The first challenge can be through a taking seriously of the past of a law’s engagement with technology. Instead of issue specific piecemeal engagements that look narrowly to the future, it is hoped through archival, historical and cultural sources to gleam a more sophisticated account of the social, political, economic and cultural factors that gave form to concrete law and technology moments.

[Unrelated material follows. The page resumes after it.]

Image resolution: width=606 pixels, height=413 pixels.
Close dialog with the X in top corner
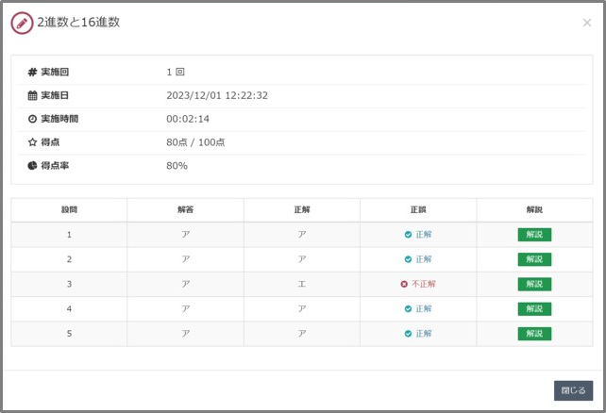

The second challenge can be through a taking seriously of the present of law’s engagement with technology. Law faces profound technological change. However, instead of falling back on the narrow nomology of the orthodox scholarship, what is hoped for is a diverse array of methods and resources – social scientific, cultural and literary studies for example – to expose, critique and understand the current political-legal engagements with technological change.
The third challenge can be through a taking seriously of the future of law’s engagement with technology. The predominant theory of law in the orthodox scholarship is instrumental and sovereign. At a fundamental level law is conceived as a process, a machine that can be deployed. And significantly it is a process that can claim sovereignty over the future. Ironically the law called forth by technology can be characterised as technological. Through jurisprudential, philosophic, semiotic, psychoanalytic and other theoretically informed discourses it is hoped to question and think these deep connections between law and technology.
Organiser
Kieran Tranter, Deputy-Director Socio-legal Research Centre and Managing Editor Griffith Law Review.
Event
The focus is a one day workshop at Griffith Law School, Griffith University Gold Coast Campus to be held on 3 May 2011.
While it is hoped that presenters can present in person it is planned that presenters will be able to contribute through Skype and video-linking technologies. The workshop will be run afternoon-evening to allow northern hemisphere presenters to be involved.
There will be no cost for presenters to attend the workshop.
Outcomes
A selection of the papers presented at the workshop will be refereed and edited for appearance as a symposium in the Griffith Law Review (2011) 20(2).
An edited volume comprising all the presented papers with a well regarded law publisher is planned.
Process
Proposals, including a title and 300-word abstract are due 28 January 2011. Send proposals to glr@griffith.edu.au
Confirmed Participants
Lyria Bennett Moses, Faculty of Law, University of New South Wales, “Agents of Change.”
Gaia Bernstein, Seton Hall Law, Seton Hall University, “When is Timing Important in the Regulation of New Technologies?”
Arthur Cockfield, Faculty of Law, Queens University, “From Cyberlaw to Law and Technology.”
Jennifer Chandler, Faculty of Law, University of Ottowa, “Technological Justice: Identification and Distribution of the Benefits and Harms of Cognitive Enhancements and Therapies.”
Charles Lawson, Griffith Law School, “Deploying Law to Bound Nature.”
Joseph Pugliese, Faculty of Arts, Macquarie University, "Drone Technologies and the Inexecution of Law."
Kieran Tranter, Griffith Law School, “Gaming the Speculative Jurisdiction in Law and Technology.”